Para que o veto de Javier Milei fosse derrubado, seriam necessários 2/3 dos votos. No entanto, foram 153 votos contra o veto e 87 a favor. Ou seja, a oposição conseguiu apenas a maioria simples, e, por apenas sete votos, o veto não foi derrubado.
A proposta da lei previa uma atualização mensal da aposentadoria baseada em dados do Índice de Preços ao Consumidor (IPC), medido pelo Estado, além de incorporar uma quantia extra de 8,1% para compensar a perda dos primeiros quatro meses do mandato de Milei.
O reajuste pretendia conter a inflação que acabou com as aposentadorias, com um acumulado entre dezembro e março de quase 70%. Atualmente, a aposentadoria mínima é de 225.454 pesos (cerca de R$ 1.287), enquanto a cesta básica total para que um adulto não seja pobre é de 291.417 pesos (aproximadamente R$ 1.666).
Após a votação, Milei celebrou a permanência do veto e declarou que os 87 deputados que votaram a favor da sua decisão colocaram um freio na oposição, chamada por ele de “degenerados fiscais”. “O déficit zero é inegociável”, declarou o presidente. Esta decisão reforça, mais uma vez, uma fracassada postura ultraliberal de seu governo como plano para conter a inflação latejante e profunda crise econômica e social do país.
Também no começo desta tarde, aposentados, agremiações da Confederação Geral do Trabalho (CGT), da Central dos Trabalhadores e Trabalhadoras (CTA) e movimentos sociais se reuniram em frente ao Congresso argentino, em protesto ao veto e a favor da reforma da aposentadoria.
Os manifestantes foram novamente repelidos pela polícia com gás lacrimogêneo e balas de borracha, em um clima de tensão. O canal de notícias TN informou 12 feridos e 3 detidos, números que ainda não foram confirmados por fontes oficiais.
“Quando você olhar nos olhos de cada aposentado, observe bem o nome de cada deputado”, dizia um dos muitos cartazes que os manifestantes carregavam em frente ao Congresso durante a manifestação.

Reprodução/Cámara de Diputados de la Nación
A Câmara dos Deputados argentina confirmou a permanência do veto presidencial de 22 de agosto contra a proposta de aumento na aposentadoria do país
Inflação subiu mais uma vez
Segundo o índice de preços ao consumidor do Instituto Nacional de Estatísticas e Censos (Indec) do país, os preços subiram 4,2% em agosto de 2024 em relação ao mês de julho.
Com este número, o acumulado dos oito primeiros meses do ano, e do governo Milei, é de 94,8%. Já a inflação anual acumulada foi de 236,7%. A Argentina vive uma recessão econômica, com 7,7% de desemprego.
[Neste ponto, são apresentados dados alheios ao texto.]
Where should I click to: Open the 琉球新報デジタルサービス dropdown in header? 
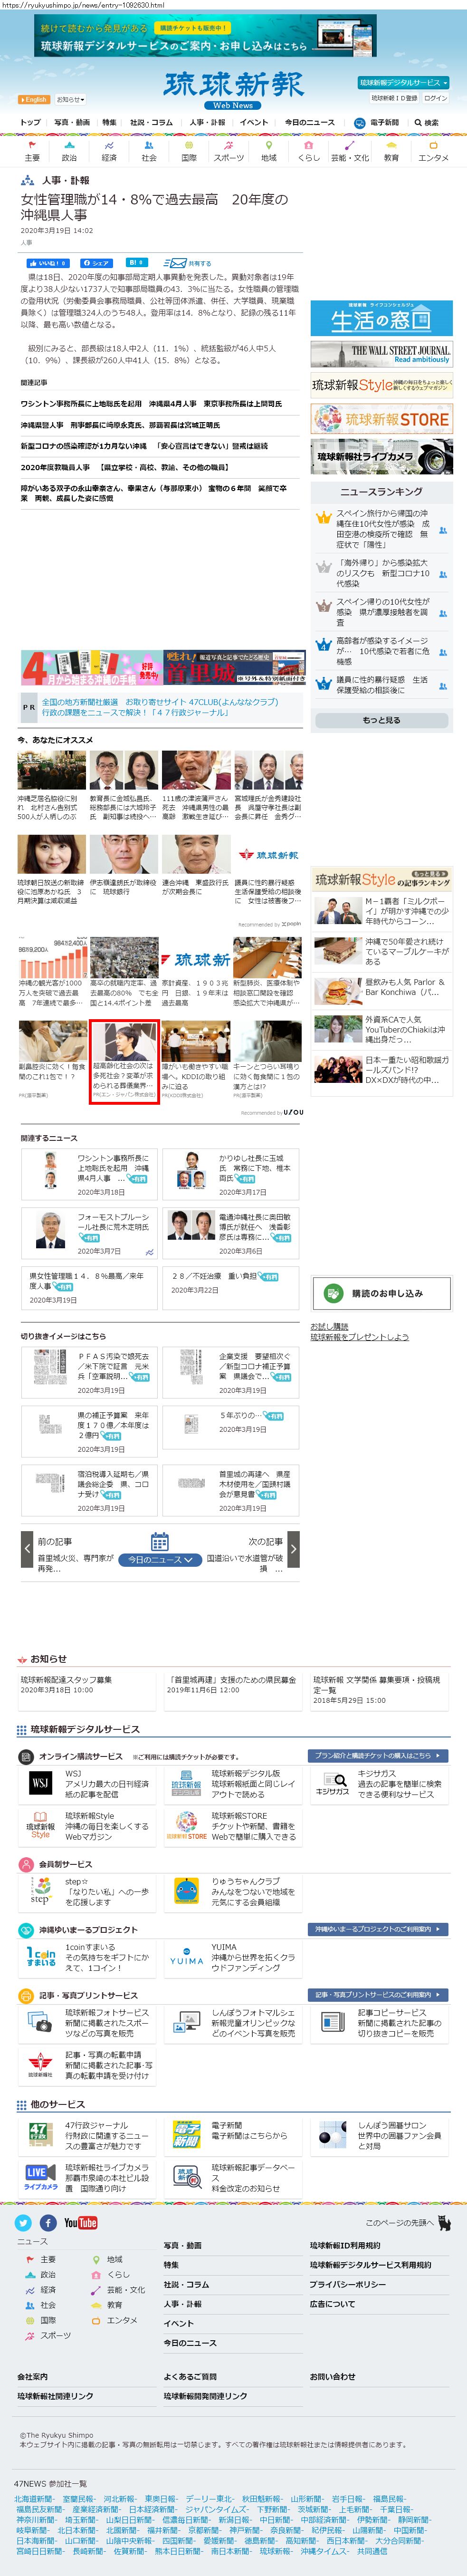pos(402,83)
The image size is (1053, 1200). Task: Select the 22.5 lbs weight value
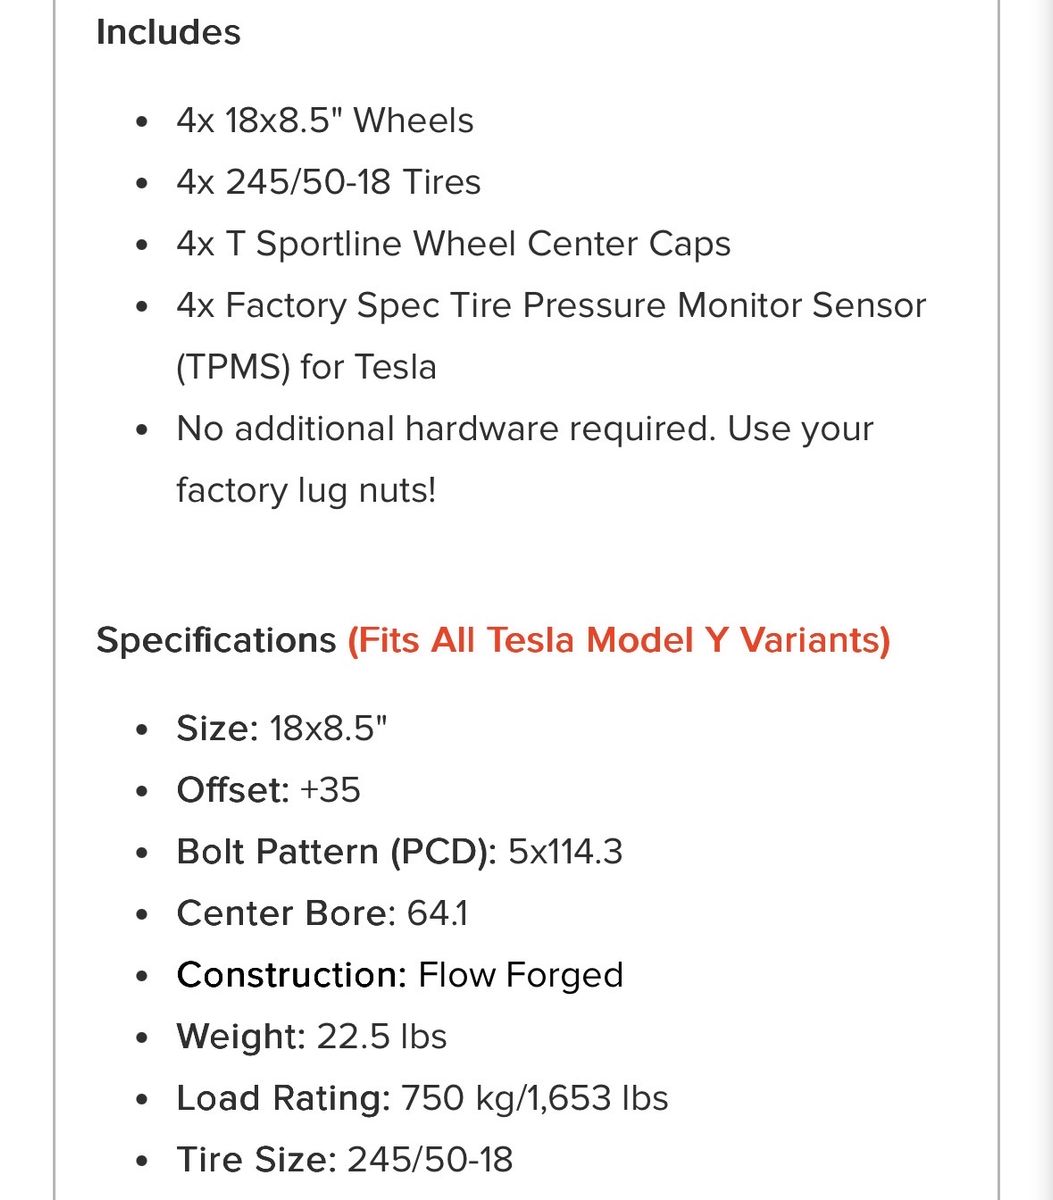pos(381,1036)
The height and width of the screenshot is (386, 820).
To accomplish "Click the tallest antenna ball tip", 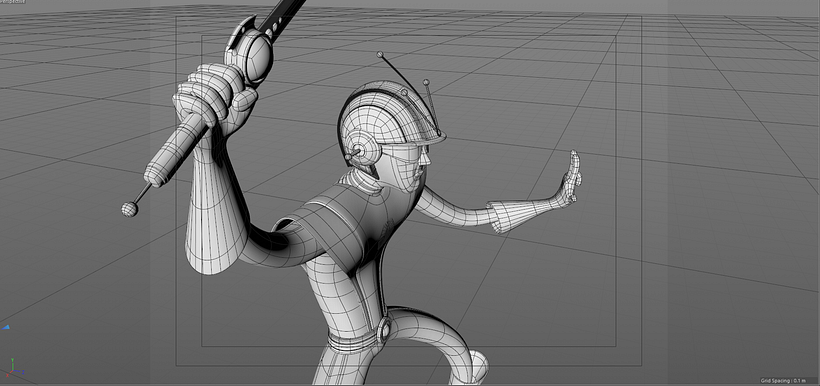I will 380,54.
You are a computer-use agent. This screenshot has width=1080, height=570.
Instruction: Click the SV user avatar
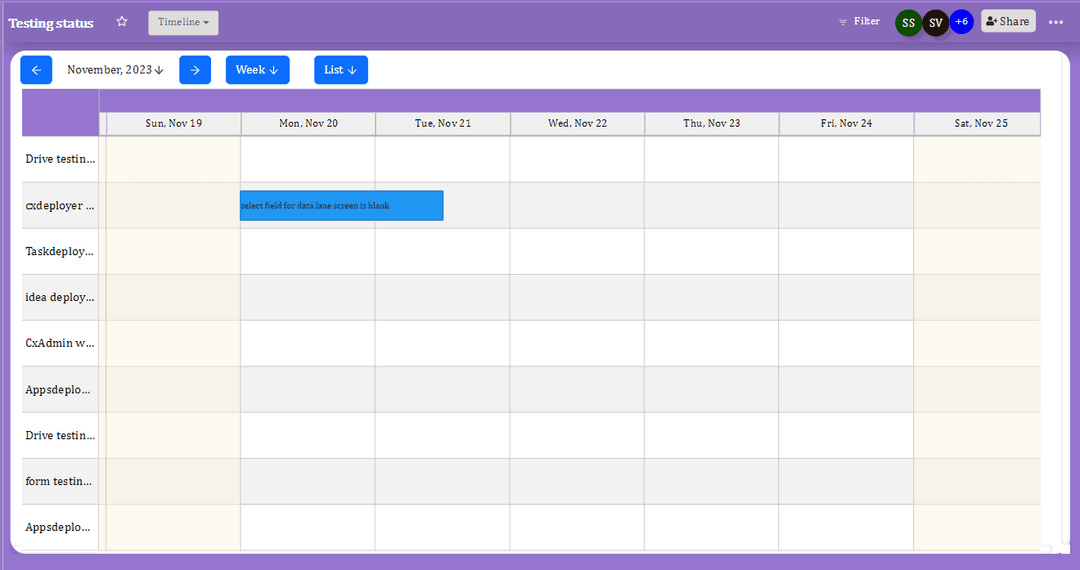pos(935,23)
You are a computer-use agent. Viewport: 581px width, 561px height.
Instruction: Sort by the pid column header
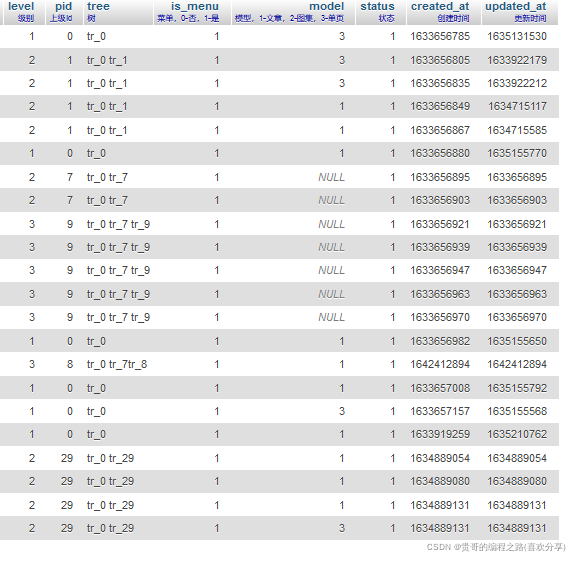(63, 6)
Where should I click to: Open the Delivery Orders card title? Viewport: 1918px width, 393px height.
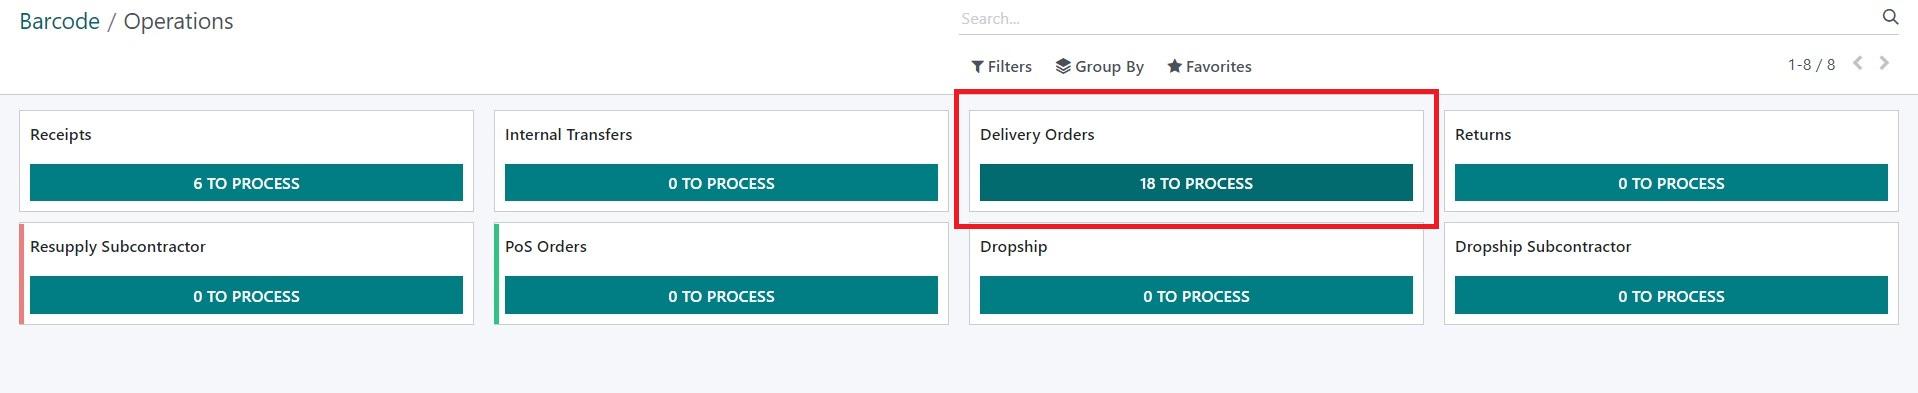pos(1037,134)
Os setores com maior aumento no mês passado foram Habitação, água, eletricidade e outros combustíveis, com (7%), seguida por Educação (6,6%) e Transporte (5,1%).
Os dados divulgados se mostraram como um obstáculo para o ministro da Economia argentino, Luis Caputo, cujo objetivo é chegar a uma deflação até o fim deste ano.
BC argentino corre contra o tempo
Para cumprir o acordo de acúmulo de reservas internacionais feito com o Fundo Monetário Internacional (FMI), o Banco Central da Argentina está agora correndo contra o tempo. Isto porque eles precisam arrecadar US$ 1,5 bilhões (R$ 84 bi) até o dia 30 de setembro para alcançar os US$ 8,7 bi prometidos.
Até a última sexta-feira (6), o valor acumulado era de US$ 7,2 bi, segundo Vladimir Werning, vice-presidente do BC argentino. Para o fim do ano, o combinado é que a entidade tenha US$ 9,7 bi acumulados em reservas internacionais.